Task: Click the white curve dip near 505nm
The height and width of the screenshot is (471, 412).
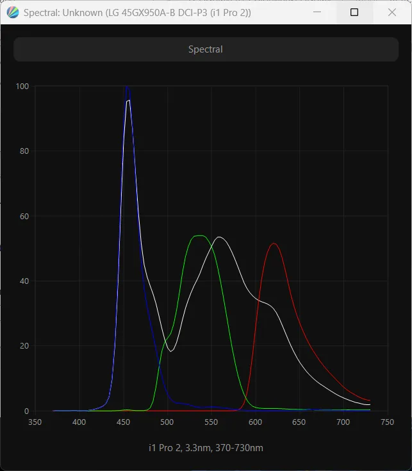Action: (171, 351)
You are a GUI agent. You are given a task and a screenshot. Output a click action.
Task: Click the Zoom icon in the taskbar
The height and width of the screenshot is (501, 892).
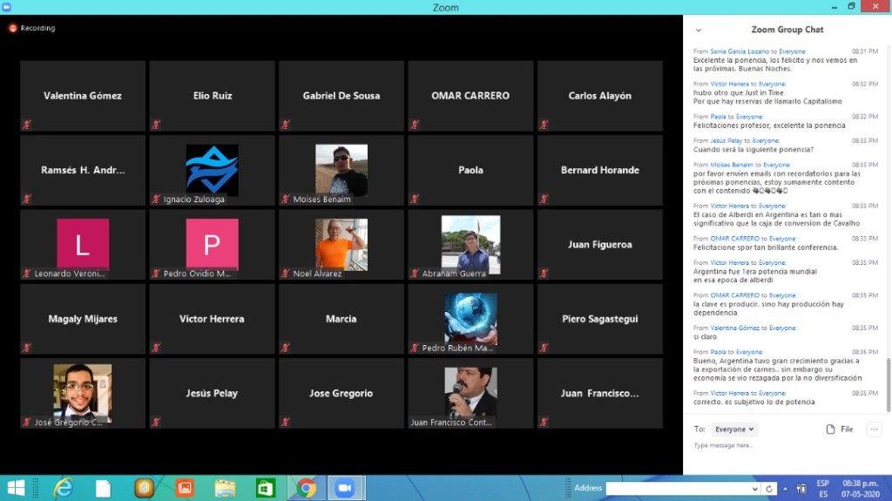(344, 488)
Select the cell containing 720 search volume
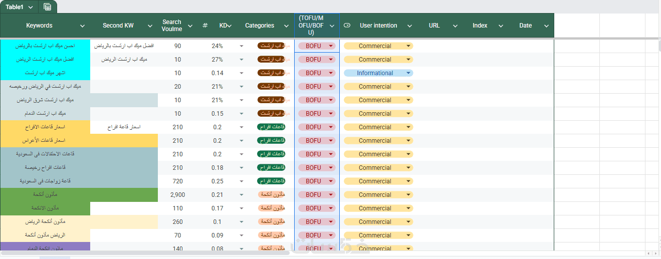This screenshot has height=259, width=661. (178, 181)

# Problem to work on
Could you return every line of the material above word for word, leaving out the pictures?

# Written answer
Task: Click the white curve dip near 505nm
The height and width of the screenshot is (471, 412).
Action: (171, 351)
You are a GUI agent. You are given a task and a screenshot. Output a click action.
Task: Click the Zoom icon in the taskbar
The height and width of the screenshot is (501, 892).
(344, 488)
Select the cell containing 720 search volume
This screenshot has height=259, width=661. (178, 181)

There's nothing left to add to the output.